Talansky suggests making employee wellbeing part of the discussion with existing donors: “We were just talking to a funder the other day who has largely shifted to giving entirely [to improve worker wellbeing], and also to actively encouraging nonprofits to use that money to support worker wellbeing.”

“We have a culture of [presenting only] good news in the sector, and this is not the moment to do that.”

Adapting to a Hostile Economic and Political Landscape

As the one-year mark since Donald Trump’s reelection approaches, there are indications that some nonprofits, funders, and philanthropies are adapting to the new political reality.

In its survey, Bonterra found that majorities of nonprofits were responding by seeking private foundation grants (60 percent), informing donors of increased needs (60 percent), advocating at all levels of government (56 percent), and strengthening community partnerships (55 percent).

Some funders also appear to be embracing their roles as counterweights to Trump administration policies and have increased funding for the organizations they support, no questions asked.

“We’ve heard about funders that have just given a flat increase in all of their grant sizes to their grantees, without asking, or sent a renewal check to their grantees without asking for an application,” said Miller.

But, Miller cautioned, such examples do not represent “a sea-change shift across the sector.”

Another potentially positive trend is an increase in corporate giving. Benevity, another software provider for the nonprofit sector, recently reported that 51 percent of corporate giving (also referred to as corporate social responsibility) departments intended to increase their granting budgets in 2025.

At the same time, corporations, as well as large foundations, appear to be more wary of potential political consequences for the causes they support. The Benevity report noted a shift away from BIPOC, climate, and international humanitarian aid, with support for such initiatives dropping by seven to 10 percentage points.

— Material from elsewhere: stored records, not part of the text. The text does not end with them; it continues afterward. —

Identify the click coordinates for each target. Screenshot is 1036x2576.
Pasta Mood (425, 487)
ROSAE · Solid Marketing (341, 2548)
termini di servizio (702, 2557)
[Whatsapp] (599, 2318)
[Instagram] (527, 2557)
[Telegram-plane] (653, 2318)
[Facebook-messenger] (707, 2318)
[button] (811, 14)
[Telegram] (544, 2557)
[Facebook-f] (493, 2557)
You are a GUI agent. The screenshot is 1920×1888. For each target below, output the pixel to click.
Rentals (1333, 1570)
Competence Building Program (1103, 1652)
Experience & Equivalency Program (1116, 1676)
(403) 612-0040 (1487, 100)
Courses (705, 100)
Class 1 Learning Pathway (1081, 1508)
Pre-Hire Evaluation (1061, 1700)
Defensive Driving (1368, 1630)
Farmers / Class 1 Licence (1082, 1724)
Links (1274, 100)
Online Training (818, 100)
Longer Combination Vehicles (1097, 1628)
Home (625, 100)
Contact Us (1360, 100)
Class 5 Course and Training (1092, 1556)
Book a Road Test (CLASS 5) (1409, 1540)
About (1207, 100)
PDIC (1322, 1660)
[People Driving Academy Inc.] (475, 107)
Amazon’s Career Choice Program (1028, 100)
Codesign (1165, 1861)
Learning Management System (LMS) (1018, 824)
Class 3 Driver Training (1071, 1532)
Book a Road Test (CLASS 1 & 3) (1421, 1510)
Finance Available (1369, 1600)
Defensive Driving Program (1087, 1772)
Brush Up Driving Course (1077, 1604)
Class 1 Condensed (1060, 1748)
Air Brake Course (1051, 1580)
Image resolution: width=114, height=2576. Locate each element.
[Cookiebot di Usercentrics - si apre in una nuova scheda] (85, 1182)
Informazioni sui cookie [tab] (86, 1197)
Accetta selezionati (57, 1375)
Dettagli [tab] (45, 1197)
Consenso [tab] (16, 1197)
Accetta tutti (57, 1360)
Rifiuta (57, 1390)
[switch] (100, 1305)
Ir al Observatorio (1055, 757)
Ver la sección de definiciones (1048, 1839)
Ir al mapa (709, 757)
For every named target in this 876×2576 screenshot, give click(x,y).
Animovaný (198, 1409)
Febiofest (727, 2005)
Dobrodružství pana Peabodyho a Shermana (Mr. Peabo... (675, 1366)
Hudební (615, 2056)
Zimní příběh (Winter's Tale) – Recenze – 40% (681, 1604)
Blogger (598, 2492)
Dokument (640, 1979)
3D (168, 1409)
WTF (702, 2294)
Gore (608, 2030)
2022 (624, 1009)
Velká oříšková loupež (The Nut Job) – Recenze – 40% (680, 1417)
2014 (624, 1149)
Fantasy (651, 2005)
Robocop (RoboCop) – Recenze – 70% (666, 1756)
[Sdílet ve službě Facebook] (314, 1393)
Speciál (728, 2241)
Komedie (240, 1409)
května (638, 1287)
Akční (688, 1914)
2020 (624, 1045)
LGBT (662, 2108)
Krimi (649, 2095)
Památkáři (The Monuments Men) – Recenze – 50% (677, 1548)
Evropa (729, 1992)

Individuals, on the other hand, appear to be less cowed and some may be more motivated to give in response to problems that have been neglected—or even caused—by the federal government.

Analyzing some of the data from its platform, Bonterra found donations surged during the wildfires in the Los Angeles area last January, with a “99% rate of new donors and an average of over 2,500 new donors per day,” according to its report. During the protests against ICE in LA in June, nonprofits saw a “5,445% spike in new donors and a 1,715% increase in total donation volume compared to regular days,” according to the report.

Still, individual giving is not in itself a long-term solution, Brighton noted.

“We really do need consistent strategic funders in order to sustain those programs over the long term,” he said. “And that’s really where the large donors come into place.”

From Brighton’s perspective, many funders are in fact standing firm: “The majority of the leaders I speak with still have deep conviction about what they were trying to accomplish before the current administration. And they’re just trying to navigate it effectively.”